Student's t Distribution¶

Overview¶

The Student's \(t\) distribution arises when estimating the mean of a normally distributed population using the sample standard deviation \(S\) instead of the known population standard deviation \(\sigma\). It accounts for the additional uncertainty introduced by estimating \(\sigma\).

Definition¶

Let \(Z \sim N(0,1)\) and \(V \sim \chi^2_d\) be independent. Then the ratio:

\[ T = \frac{Z}{\sqrt{V/d}} \sim t_d \]

follows the Student's \(t\) distribution with \(d\) degrees of freedom.

Degrees of Freedom¶

The degrees of freedom \(d = n - 1\) reflects the number of independent pieces of information used to estimate the sample variance.

Small \(d\): Heavier tails than the normal, reflecting greater uncertainty.
Large \(d\) (\(> 30\)): Virtually indistinguishable from \(N(0, 1)\).

Properties¶

\[ \begin{aligned} \text{Mean} &= 0 \quad \text{for } d > 1 \\ \text{Variance} &= \frac{d}{d - 2} \quad \text{for } d > 2 \end{aligned} \]

As \(d \to \infty\), the variance approaches 1 and \(t_d \to N(0, 1)\).

PDF¶

\[ f_T(x) = \frac{1}{\sqrt{d}\,B\!\left(\tfrac{1}{2}, \tfrac{d}{2}\right)} \left(1 + \frac{x^2}{d}\right)^{-\frac{d+1}{2}} \]

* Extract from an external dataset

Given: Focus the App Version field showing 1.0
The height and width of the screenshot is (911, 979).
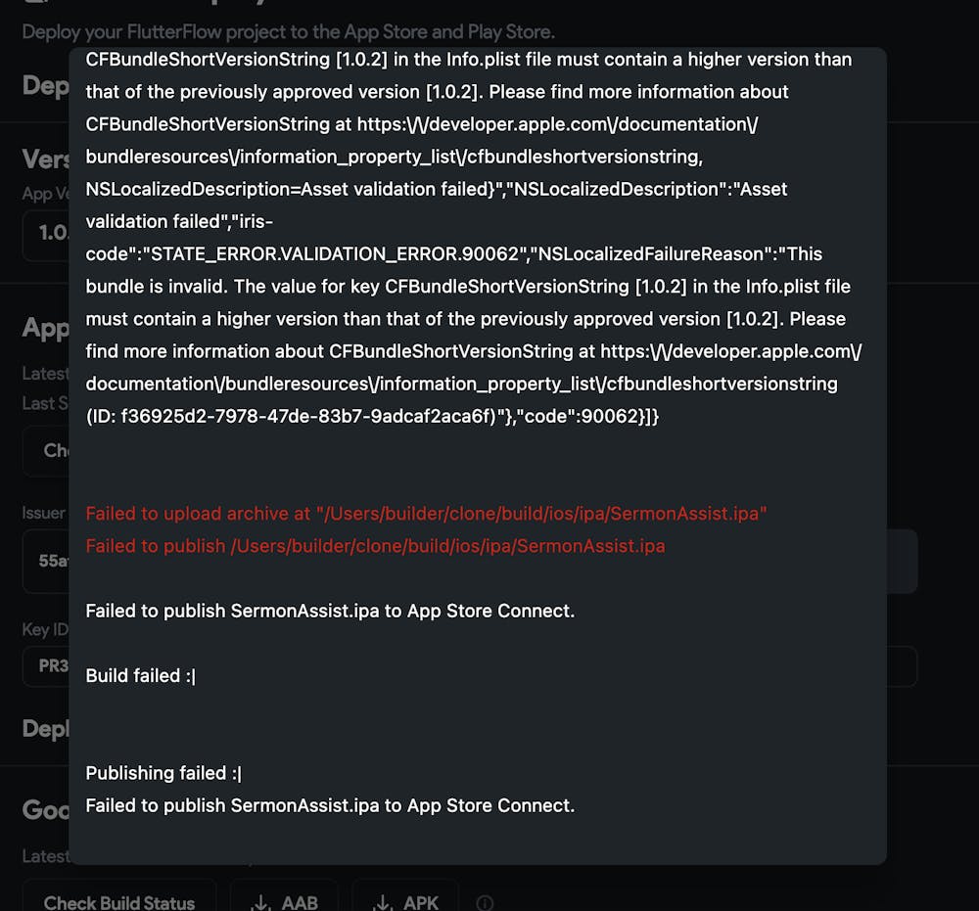Looking at the screenshot, I should click(46, 235).
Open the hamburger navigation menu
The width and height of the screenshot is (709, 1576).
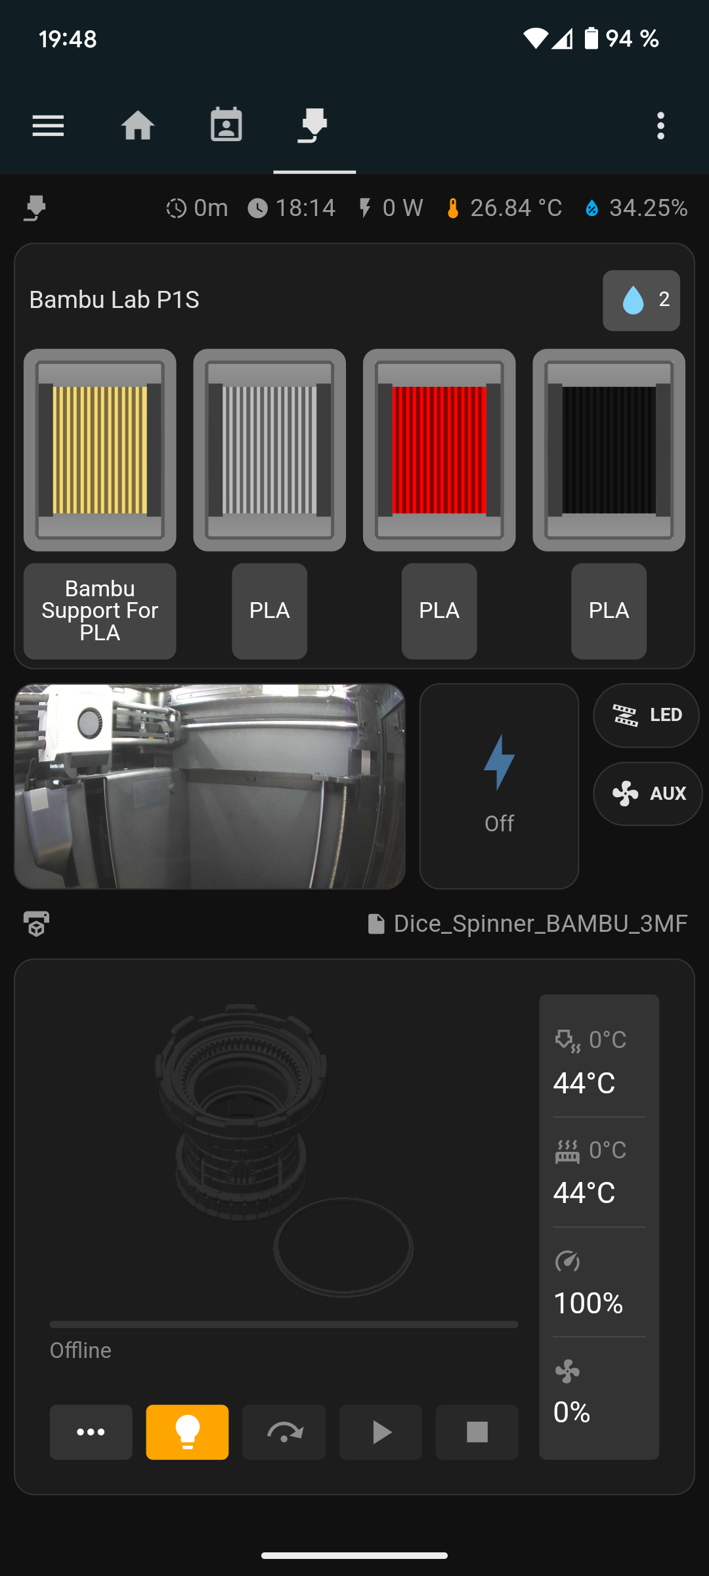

where \(B(\cdot, \cdot)\) is the Beta function.

Proof Sketch¶

With \(T = Z / \sqrt{V/d}\), use the change-of-variables technique on the joint density of \((Z, V)\). The Jacobian factor is \(\sqrt{v/d}\), and after integrating out the \(\chi^2\) variable, the marginal density of \(T\) takes the form above. The conditional distribution \(V | T = t\) turns out to be Gamma.

Fat Tails¶

The \(t\) distribution has heavier tails than the normal distribution, meaning extreme values are more likely:

import matplotlib.pyplot as plt
import numpy as np
import scipy.stats as stats

fig, (ax_full, ax_tail) = plt.subplots(1, 2, figsize=(12, 3))
x = np.linspace(-4, 4, 200)

ax_full.plot(x, stats.norm().pdf(x), label='Normal')
ax_full.plot(x, stats.t(df=10).pdf(x), label='t(10)')
ax_full.set_title('Full PDF')
ax_full.legend()

ax_tail.plot(x[-50:], stats.norm().pdf(x[-50:]), label='Normal')
ax_tail.plot(x[-50:], stats.t(df=10).pdf(x[-50:]), label='t(10)')
ax_tail.set_title('Right Tail (zoomed)')
ax_tail.legend()

plt.tight_layout()
plt.show()

Convergence to Normal¶

import matplotlib.pyplot as plt
import numpy as np
import scipy.stats as stats

fig, ax = plt.subplots(figsize=(12, 3))
x = np.linspace(-3, 3, 200)

for df in [1, 2, 5, 10, 20]:
    ax.plot(x, stats.t(df).pdf(x), label=f'df={df}')
ax.plot(x, stats.norm().pdf(x), 'r--', lw=2, label='Normal')
ax.legend()
ax.set_title('t-Distribution Converges to Normal as df Increases')
plt.show()

Why t?¶

When the population is normal and \(\sigma\) is unknown, replacing \(\sigma\) with \(S\) yields:

\[ \frac{\bar{X} - \mu}{S / \sqrt{n}} \sim t_{n-1} \]

This arises because:

\(\bar{X} \sim N(\mu, \sigma^2/n)\), so \(\frac{\bar{X} - \mu}{\sigma/\sqrt{n}} \sim N(0,1)\).
\(\frac{(n-1)S^2}{\sigma^2} \sim \chi^2_{n-1}\).
\(\bar{X}\) and \(S^2\) are independent (a special property of the normal distribution).
The ratio \(\frac{N(0,1)}{\sqrt{\chi^2_{n-1}/(n-1)}}\) is by definition \(t_{n-1}\).

import numpy as np
import matplotlib.pyplot as plt
from scipy import stats

np.random.seed(0)
n, mu, sigma = 10, 0, 10
n_sim = 10_000

samples = np.random.normal(mu, sigma, (n, n_sim))
x_bar = samples.mean(axis=0)
s = samples.std(axis=0, ddof=1)
t_stats = (x_bar - mu) / (s / np.sqrt(n))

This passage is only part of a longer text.